To do
Please rewrite the listing below as a JSON list of strings, with one string for each line and blank lines left out.
□ □ □ □
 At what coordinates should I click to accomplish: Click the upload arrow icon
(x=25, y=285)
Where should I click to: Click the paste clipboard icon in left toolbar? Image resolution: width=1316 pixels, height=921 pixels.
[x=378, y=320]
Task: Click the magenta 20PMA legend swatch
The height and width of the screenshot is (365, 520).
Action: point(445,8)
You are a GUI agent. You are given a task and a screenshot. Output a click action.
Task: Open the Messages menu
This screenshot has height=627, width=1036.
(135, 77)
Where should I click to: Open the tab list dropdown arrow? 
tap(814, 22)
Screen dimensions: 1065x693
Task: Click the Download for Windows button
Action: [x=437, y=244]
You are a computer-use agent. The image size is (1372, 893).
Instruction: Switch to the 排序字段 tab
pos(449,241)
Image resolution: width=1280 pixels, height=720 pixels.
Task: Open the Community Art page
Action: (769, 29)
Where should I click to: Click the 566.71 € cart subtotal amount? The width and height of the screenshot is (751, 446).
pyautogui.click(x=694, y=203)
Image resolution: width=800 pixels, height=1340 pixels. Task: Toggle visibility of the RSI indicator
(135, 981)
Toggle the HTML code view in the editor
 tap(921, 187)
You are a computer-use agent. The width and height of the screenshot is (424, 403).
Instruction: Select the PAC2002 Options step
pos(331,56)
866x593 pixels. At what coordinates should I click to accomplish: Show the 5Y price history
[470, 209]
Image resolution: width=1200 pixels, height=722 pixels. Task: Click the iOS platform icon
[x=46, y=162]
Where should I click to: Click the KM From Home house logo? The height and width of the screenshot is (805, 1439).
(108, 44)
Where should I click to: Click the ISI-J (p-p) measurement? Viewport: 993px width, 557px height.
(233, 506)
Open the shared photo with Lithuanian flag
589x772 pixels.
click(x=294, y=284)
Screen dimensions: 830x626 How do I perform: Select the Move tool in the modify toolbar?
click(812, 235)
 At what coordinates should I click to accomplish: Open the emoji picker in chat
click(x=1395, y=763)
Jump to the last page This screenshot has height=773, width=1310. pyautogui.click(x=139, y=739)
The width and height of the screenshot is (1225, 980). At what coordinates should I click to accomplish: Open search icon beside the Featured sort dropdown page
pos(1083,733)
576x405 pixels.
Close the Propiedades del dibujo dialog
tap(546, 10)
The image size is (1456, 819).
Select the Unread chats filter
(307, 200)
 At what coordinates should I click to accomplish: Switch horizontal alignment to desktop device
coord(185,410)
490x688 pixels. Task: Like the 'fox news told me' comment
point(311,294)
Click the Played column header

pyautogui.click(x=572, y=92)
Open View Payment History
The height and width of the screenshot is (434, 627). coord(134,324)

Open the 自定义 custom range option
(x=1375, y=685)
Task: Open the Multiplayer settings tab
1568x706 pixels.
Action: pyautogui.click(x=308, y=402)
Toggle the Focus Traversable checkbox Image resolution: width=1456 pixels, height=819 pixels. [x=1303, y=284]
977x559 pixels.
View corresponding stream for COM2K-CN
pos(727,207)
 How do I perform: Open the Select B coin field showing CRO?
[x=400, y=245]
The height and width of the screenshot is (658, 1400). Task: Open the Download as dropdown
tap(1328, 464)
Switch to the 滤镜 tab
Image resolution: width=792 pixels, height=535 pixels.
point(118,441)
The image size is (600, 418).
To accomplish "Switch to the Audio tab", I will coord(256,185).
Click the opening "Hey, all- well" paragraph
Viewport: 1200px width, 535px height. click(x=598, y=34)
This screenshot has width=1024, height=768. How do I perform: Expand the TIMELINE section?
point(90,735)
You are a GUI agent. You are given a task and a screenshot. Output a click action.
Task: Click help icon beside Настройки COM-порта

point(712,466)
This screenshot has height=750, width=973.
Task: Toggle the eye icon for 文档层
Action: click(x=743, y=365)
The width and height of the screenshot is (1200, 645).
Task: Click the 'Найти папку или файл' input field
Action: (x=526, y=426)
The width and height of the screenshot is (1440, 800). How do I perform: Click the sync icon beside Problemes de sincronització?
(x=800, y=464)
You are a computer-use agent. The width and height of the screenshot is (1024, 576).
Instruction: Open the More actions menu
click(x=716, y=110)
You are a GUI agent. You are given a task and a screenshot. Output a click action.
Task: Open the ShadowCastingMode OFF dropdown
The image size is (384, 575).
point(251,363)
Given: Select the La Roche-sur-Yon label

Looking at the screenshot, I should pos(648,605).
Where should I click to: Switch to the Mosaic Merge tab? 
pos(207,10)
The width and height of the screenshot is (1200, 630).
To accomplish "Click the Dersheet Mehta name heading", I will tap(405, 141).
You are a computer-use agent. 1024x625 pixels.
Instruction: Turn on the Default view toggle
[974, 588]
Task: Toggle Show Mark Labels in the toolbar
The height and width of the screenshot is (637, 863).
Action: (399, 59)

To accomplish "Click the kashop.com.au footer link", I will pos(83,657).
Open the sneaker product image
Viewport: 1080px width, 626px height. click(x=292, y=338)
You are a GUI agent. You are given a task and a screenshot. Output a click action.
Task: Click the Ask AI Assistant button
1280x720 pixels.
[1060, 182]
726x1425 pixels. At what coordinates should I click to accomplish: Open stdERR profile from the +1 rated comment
□ □ □ □
Completed task
[
  " At what coordinates should I click to accomplish: Click the upload arrow icon",
  "(x=25, y=285)",
  "Where should I click to: Click the paste clipboard icon in left toolbar? Image resolution: width=1316 pixels, height=921 pixels.",
  "[x=378, y=320]",
  "Task: Click the magenta 20PMA legend swatch",
  "The height and width of the screenshot is (365, 520).",
  "Action: point(445,8)",
  "You are a GUI agent. You are given a task and a screenshot. Output a click action.",
  "Task: Open the Messages menu",
  "This screenshot has height=627, width=1036.",
  "(135, 77)",
  "Where should I click to: Open the tab list dropdown arrow? ",
  "tap(814, 22)",
  "Screen dimensions: 1065x693",
  "Task: Click the Download for Windows button",
  "Action: [x=437, y=244]",
  "You are a computer-use agent. The image size is (1372, 893).",
  "Instruction: Switch to the 排序字段 tab",
  "pos(449,241)",
  "Image resolution: width=1280 pixels, height=720 pixels.",
  "Task: Open the Community Art page",
  "Action: (769, 29)",
  "Where should I click to: Click the 566.71 € cart subtotal amount? The width and height of the screenshot is (751, 446).",
  "pyautogui.click(x=694, y=203)",
  "Image resolution: width=800 pixels, height=1340 pixels. Task: Toggle visibility of the RSI indicator",
  "(135, 981)",
  "Toggle the HTML code view in the editor",
  " tap(921, 187)",
  "You are a computer-use agent. The width and height of the screenshot is (424, 403).",
  "Instruction: Select the PAC2002 Options step",
  "pos(331,56)",
  "866x593 pixels. At what coordinates should I click to accomplish: Show the 5Y price history",
  "[470, 209]",
  "Image resolution: width=1200 pixels, height=722 pixels. Task: Click the iOS platform icon",
  "[x=46, y=162]",
  "Where should I click to: Click the KM From Home house logo? The height and width of the screenshot is (805, 1439).",
  "(108, 44)",
  "Where should I click to: Click the ISI-J (p-p) measurement? Viewport: 993px width, 557px height.",
  "(233, 506)",
  "Open the shared photo with Lithuanian flag",
  "589x772 pixels.",
  "click(x=294, y=284)",
  "Screen dimensions: 830x626 How do I perform: Select the Move tool in the modify toolbar?",
  "click(812, 235)",
  " At what coordinates should I click to accomplish: Open the emoji picker in chat",
  "click(x=1395, y=763)",
  "Jump to the last page This screenshot has height=773, width=1310. pyautogui.click(x=139, y=739)",
  "The width and height of the screenshot is (1225, 980). At what coordinates should I click to accomplish: Open search icon beside the Featured sort dropdown page",
  "pos(1083,733)",
  "576x405 pixels.",
  "Close the Propiedades del dibujo dialog",
  "tap(546, 10)",
  "The image size is (1456, 819).",
  "Select the Unread chats filter",
  "(307, 200)",
  " At what coordinates should I click to accomplish: Switch horizontal alignment to desktop device",
  "coord(185,410)",
  "490x688 pixels. Task: Like the 'fox news told me' comment",
  "point(311,294)",
  "Click the Played column header",
  "pyautogui.click(x=572, y=92)",
  "Open View Payment History",
  "The height and width of the screenshot is (434, 627). coord(134,324)",
  "Open the 自定义 custom range option",
  "(x=1375, y=685)",
  "Task: Open the Multiplayer settings tab",
  "1568x706 pixels.",
  "Action: pyautogui.click(x=308, y=402)",
  "Toggle the Focus Traversable checkbox Image resolution: width=1456 pixels, height=819 pixels. [x=1303, y=284]",
  "977x559 pixels.",
  "View corresponding stream for COM2K-CN",
  "pos(727,207)",
  " How do I perform: Open the Select B coin field showing CRO?",
  "[x=400, y=245]",
  "The height and width of the screenshot is (658, 1400). Task: Open the Download as dropdown",
  "tap(1328, 464)",
  "Switch to the 滤镜 tab",
  "Image resolution: width=792 pixels, height=535 pixels.",
  "point(118,441)",
  "The image size is (600, 418).",
  "To accomplish \"Switch to the Audio tab\", I will coord(256,185).",
  "Click the opening \"Hey, all- well\" paragraph",
  "Viewport: 1200px width, 535px height. click(x=598, y=34)",
  "This screenshot has width=1024, height=768. How do I perform: Expand the TIMELINE section?",
  "point(90,735)",
  "You are a GUI agent. You are given a task and a screenshot. Output a click action.",
  "Task: Click help icon beside Настройки COM-порта",
  "point(712,466)",
  "This screenshot has height=750, width=973.",
  "Task: Toggle the eye icon for 文档层",
  "Action: click(x=743, y=365)",
  "The width and height of the screenshot is (1200, 645).",
  "Task: Click the 'Найти папку или файл' input field",
  "Action: (x=526, y=426)",
  "The width and height of the screenshot is (1440, 800). How do I perform: Click the sync icon beside Problemes de sincronització?",
  "(x=800, y=464)",
  "You are a computer-use agent. The width and height of the screenshot is (1024, 576).",
  "Instruction: Open the More actions menu",
  "click(x=716, y=110)",
  "You are a GUI agent. You are given a task and a screenshot. Output a click action.",
  "Task: Open the ShadowCastingMode OFF dropdown",
  "The image size is (384, 575).",
  "point(251,363)",
  "Given: Select the La Roche-sur-Yon label",
  "Looking at the screenshot, I should pos(648,605).",
  "Where should I click to: Switch to the Mosaic Merge tab? ",
  "pos(207,10)",
  "The width and height of the screenshot is (1200, 630).",
  "To accomplish \"Click the Dersheet Mehta name heading\", I will tap(405, 141).",
  "You are a computer-use agent. 1024x625 pixels.",
  "Instruction: Turn on the Default view toggle",
  "[974, 588]",
  "Task: Toggle Show Mark Labels in the toolbar",
  "The height and width of the screenshot is (637, 863).",
  "Action: (399, 59)",
  "To accomplish \"Click the kashop.com.au footer link\", I will pos(83,657).",
  "Open the sneaker product image",
  "Viewport: 1080px width, 626px height. click(x=292, y=338)",
  "You are a GUI agent. You are given a task and a screenshot. Output a click action.",
  "Task: Click the Ask AI Assistant button",
  "1280x720 pixels.",
  "[1060, 182]",
  "726x1425 pixels. At what coordinates should I click to accomplish: Open stdERR profile from the +1 rated comment"
]